(CONSIGNE 1)
Répondez aux questions suivantes sur l'extrait consacré aux langues du Mali.
(a) Combien de langues sont retenues officiellement au Mali ?
(b) Quelle langue a le statut de langue officielle ?
(c) Dans quelle ville est née l'Académie des langues africaines ?

(EXTRAIT DU DOCUMENT)
_ _ _ _ _ _ _

A chacun sa révolution culturelle

Dans les années 1530 la France serait au stade où nous sommes aujourd’hui. Il aurait fallu qu’un certain Academos, un riche citoyen français, intervienne pour mettre de l’ordre dans la langue française en rassemblant tous les spécialistes de langue en un lieu (chez Academos) pour standardiser le français. C’est cette assemblée qui aurait donné son nom à l’académie telle que nous la connaissons aujourd’hui (Chez Academos = Academia).

Une Académie des langues africaines vient de naître dans l’espace CEDEAO à Bamako au Mali.

Mali : ses langues et sa culture réhabilitées

Politique nationale des langues

Le Mali parle plus d’une trentaine de langues parmi lesquelles 15 sont retenues officiellement dont 13 sont des langues nationales et 2 des langues étrangères.

Les langues nationales sont : le bamanankan (bambara) est parlé par plus de 4 millions de personnes (la majorité), le bomu, le bozo, le dogosso, le fulfulde, le hasanya , le kasonkan, le mamara, le madenkan, le soninkara, le songayi, le syenara et le tamasek. Les langues étrangères sont : le français et l’arabe, le français étant la langue officielle.

Pour la promotion des langues et pour améliorer le taux d’alphabétisation de la population nationale qui oscillait autour des 30%, le gouvernement malien a créé la Direction Nationale de l’Alphabétisation Fonctionnelle et de la Linguistique Appliquée (DNAFLA).

_ _ _ _ _ _ _

(ENTRÉES DE L'EXERCICE)

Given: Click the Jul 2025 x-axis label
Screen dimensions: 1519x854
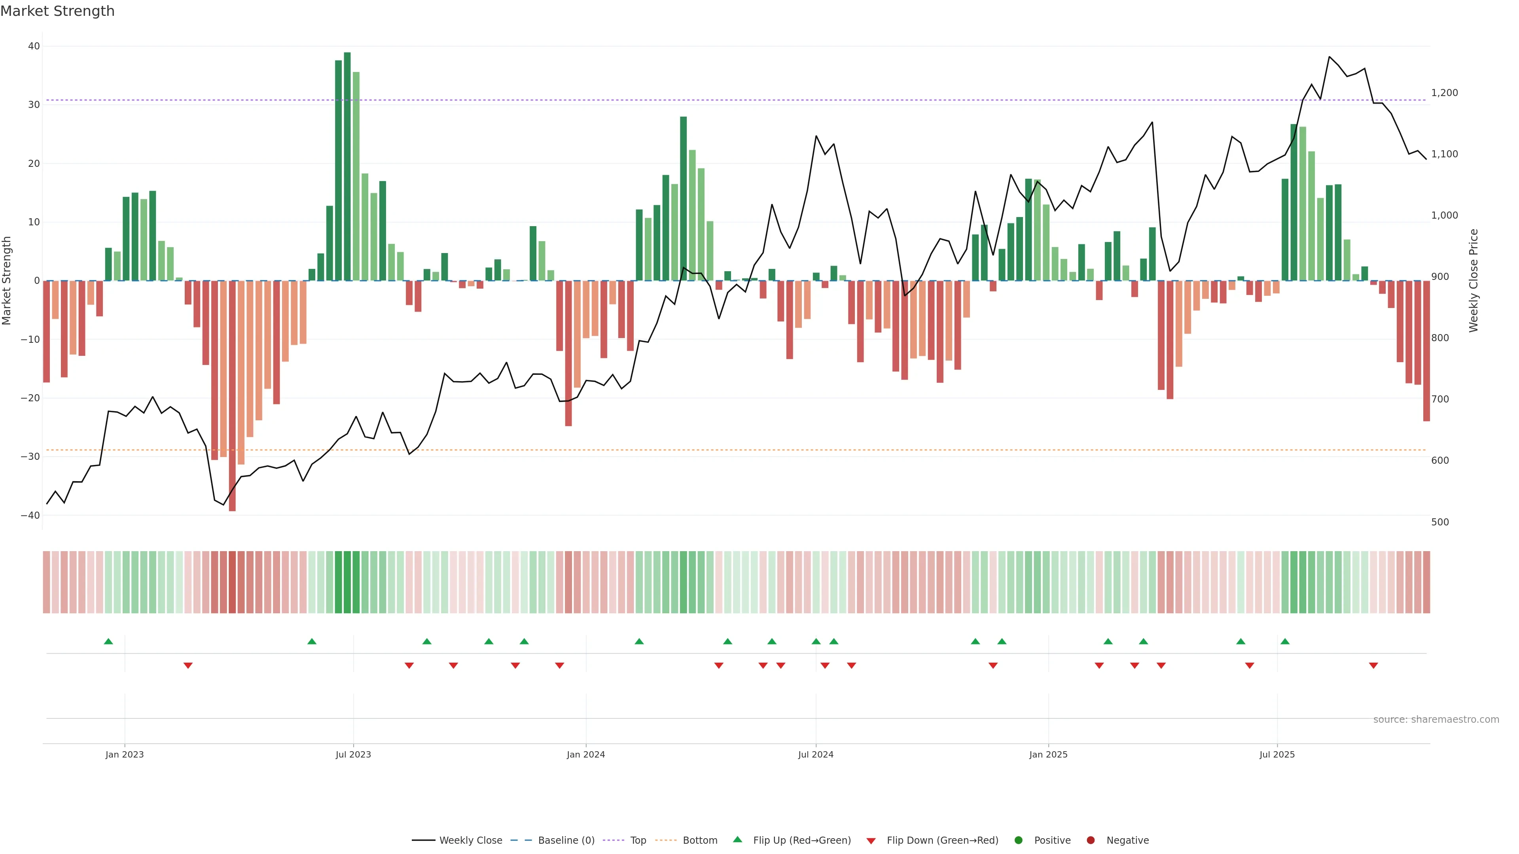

_ _ _ _ _ _ _

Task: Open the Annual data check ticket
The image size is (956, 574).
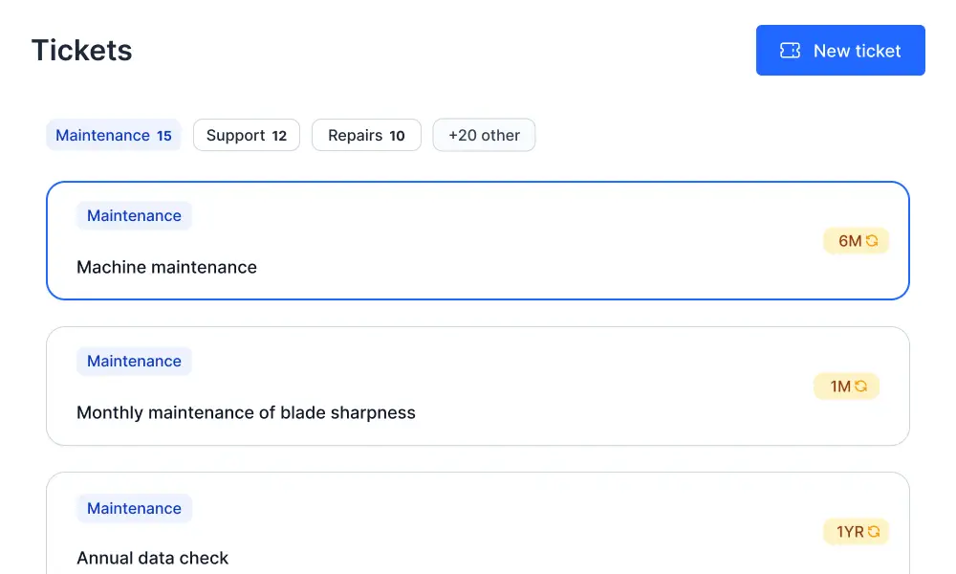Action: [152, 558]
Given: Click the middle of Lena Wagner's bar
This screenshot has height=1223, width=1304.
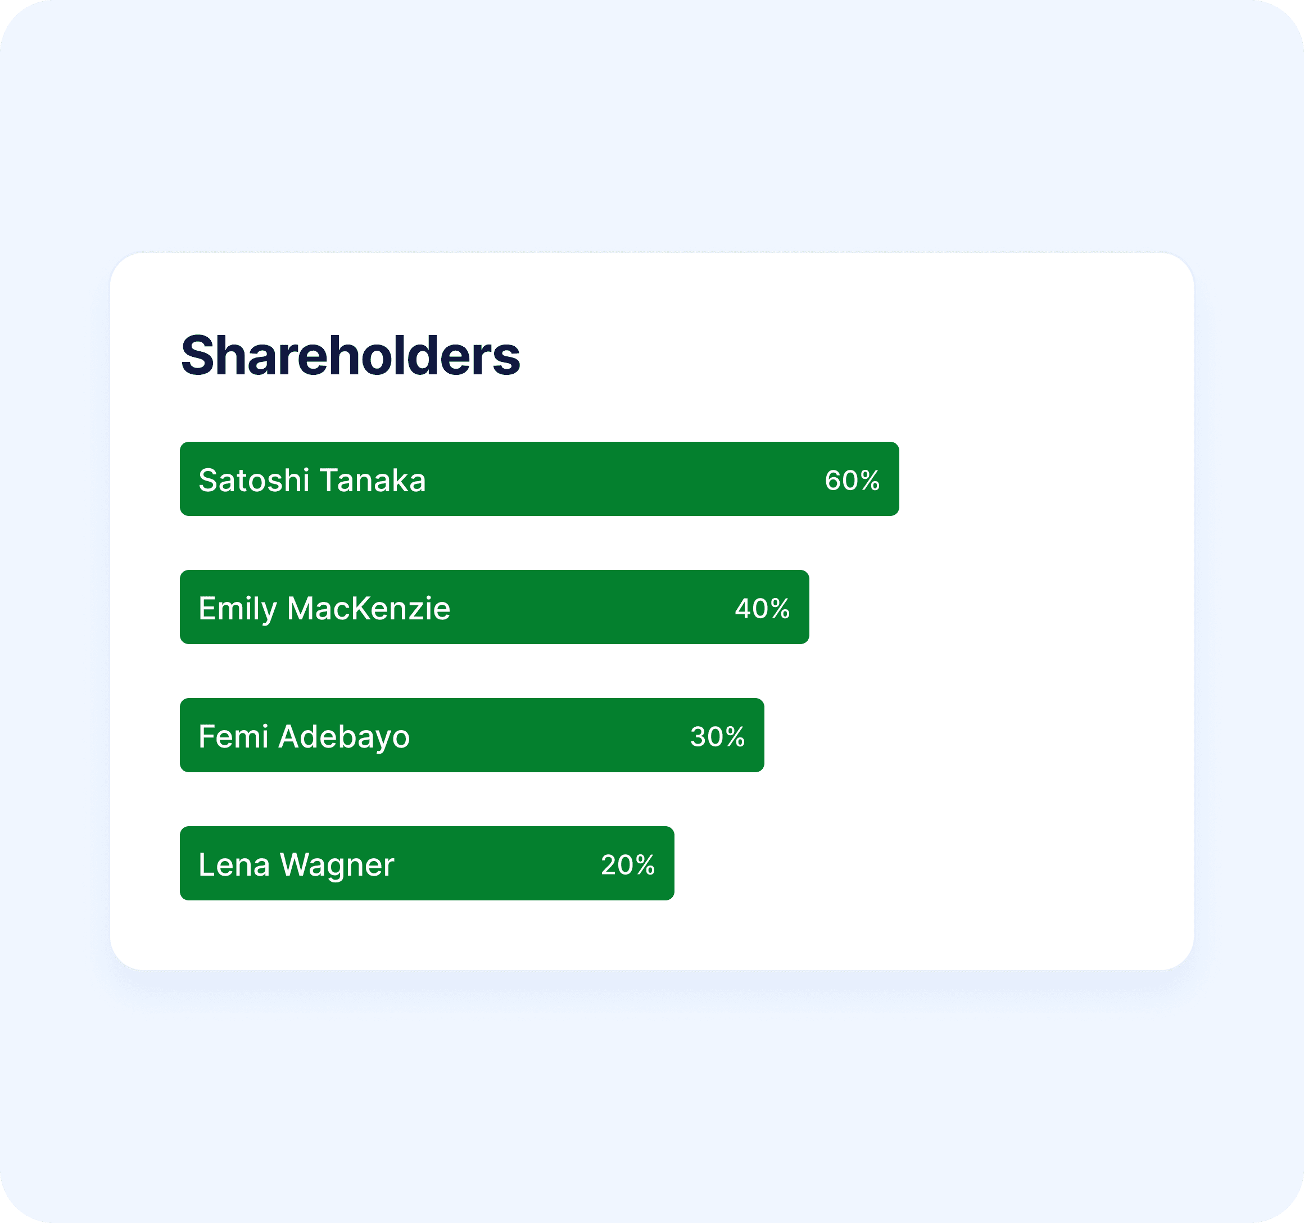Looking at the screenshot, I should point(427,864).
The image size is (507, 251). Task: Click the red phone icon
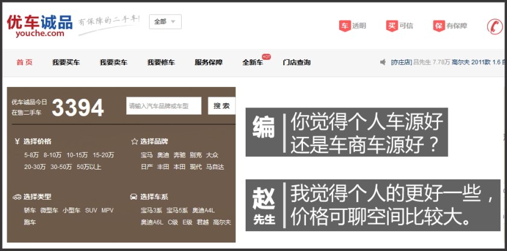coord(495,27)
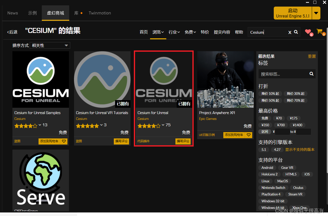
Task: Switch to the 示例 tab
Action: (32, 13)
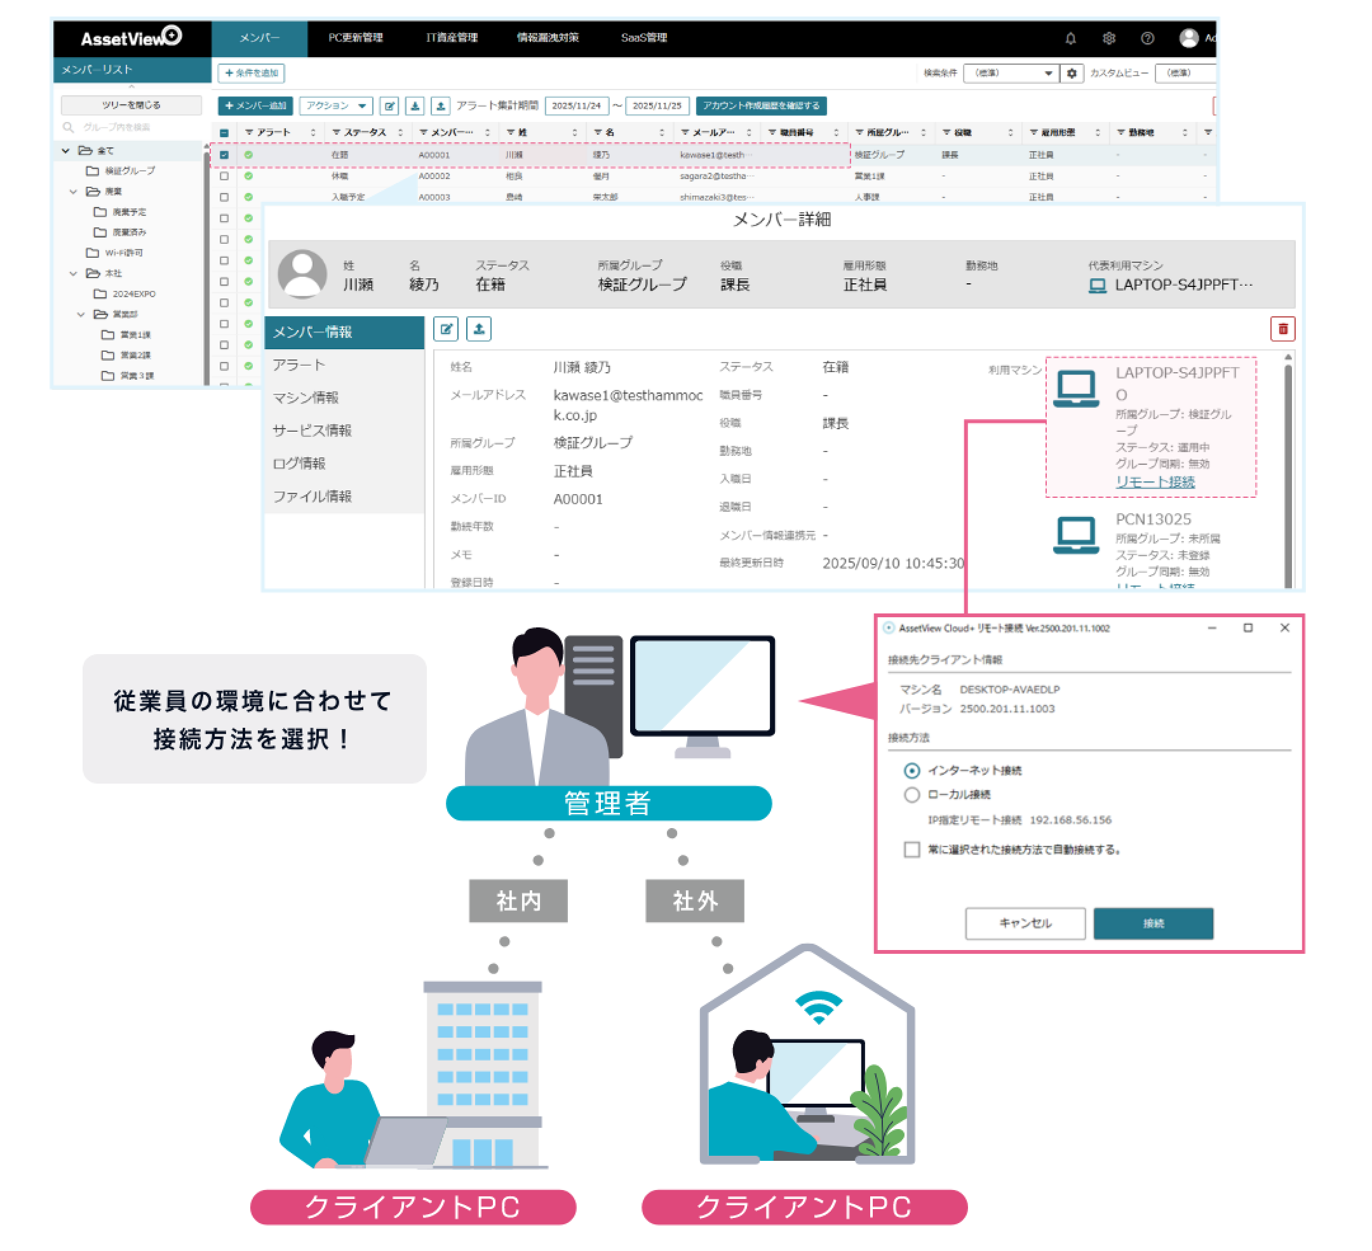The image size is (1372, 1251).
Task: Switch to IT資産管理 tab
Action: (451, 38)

_ _ _ _ _ _ _

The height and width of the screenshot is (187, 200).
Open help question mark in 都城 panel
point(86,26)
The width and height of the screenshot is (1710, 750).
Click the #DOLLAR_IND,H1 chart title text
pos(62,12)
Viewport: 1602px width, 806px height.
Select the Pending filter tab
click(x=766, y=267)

_ _ _ _ _ _ _

(CONSIGNE 2) Recopiez mot pour mot les lignes des entrées, de la ligne qui contient "Given: Click the Jul 2025 x-axis label" jusqu'à celle qui contient "Screen dimensions: 1519x854", toutes deux comprises.

(RÉPONSE 1)
(a) 15 langues, dont 13 langues nationales et 2 langues étrangères.
(b) Le français.
(c) À Bamako, au Mali.

(RÉPONSE 2)
Given: Click the Jul 2025 x-axis label
Screen dimensions: 1519x854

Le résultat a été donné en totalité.